The issue arises when a Double value cannot fit in a CGFloat: namely, when CGFloat is not Double, but Float. There is an enormous range of floating-point values which are representable by Double values, but not by Float values (Float being a smaller type, with less storage for information). Languages like C, which allow implicit conversion, will happily allow you to stuff a Double value into a Float, and when it doesn't fit... well, parts of the data are simply discarded. A finite value too large to fit in a Float might cause it to simply round up to infinity, and a number too small to fit in the precision of a Float might round to 0. The same goes for trying to fit a UInt16 value in a UInt8, and any number of combinations of trying to fit larger types into smaller types. (A Double can't even, necessarily, represent with enough precision Int values which are larger than 2^53.)

This implicit data loss can lead to incredibly subtle bugs that are very troublesome to resolve. Because they can be implicit in the design of an API (e.g. you might have a function taking a Float which must now be amended to take a Double), they can require a lot of work to change, or worse, might be impossible if they are found in the interface between your code and someone else's.

So, where does this lead us? In practice, the compiler cannot possibly know that your Int value holds a number that you assert to be small enough to fit in a CGFloat (e.g. 1), and so you must express that yourself by converting using a CGFloat initializer. This leads to more work, and this is indeed frustrating in many cases, but also has the benefit of documenting your intentions to future readers of the code, including yourself.

The philosophical decision that Swift made at its core is to always prefer safety over convenience when a trade-off must be made. This is one of those places.

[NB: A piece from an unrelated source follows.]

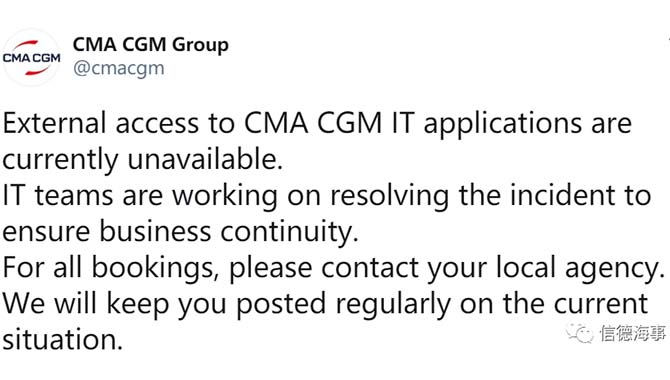Click the 'CMA CGM' text inside the avatar
The width and height of the screenshot is (670, 380).
32,58
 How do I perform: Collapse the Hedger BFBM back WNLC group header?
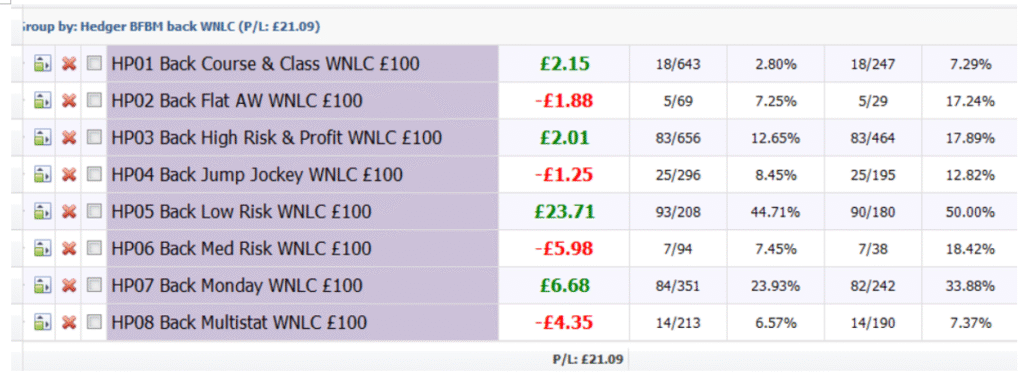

I'll note also that from a practical perspective of actually changing something here, CGFloat is not just a Float or a Double (e.g. a typealias of either based on platform) but is instead its own struct type wrapping one of those values:

@_fixed_layout
public struct CGFloat {
#if arch(i386) || arch(arm)
  /// The native type used to store the CGFloat, which is Float on
  /// 32-bit architectures and Double on 64-bit architectures.
  public typealias NativeType = Float
#elseif arch(x86_64) || arch(arm64)
  /// The native type used to store the CGFloat, which is Float on
  /// 32-bit architectures and Double on 64-bit architectures.
  public typealias NativeType = Double
#endif
 
  <snip>

  /// The native value.
  public var native: NativeType
}

This means that:

  1. It is possible to extend CGFloat separately from Float or Double, and
  2. It is possible to overload functions by both parameter and return types on CGFloat/Float/Double (e.g. func myFoo(_:CGFloat), func myFoo(_:Double))

Changing CGFloat to be a typealias of either Float or Double for the purposes of direct assignment has the risk of being a source-breaking change due to broken extensions and overload ambiguity. There would be other ways to address this, but this specifically is likely not a productive direction.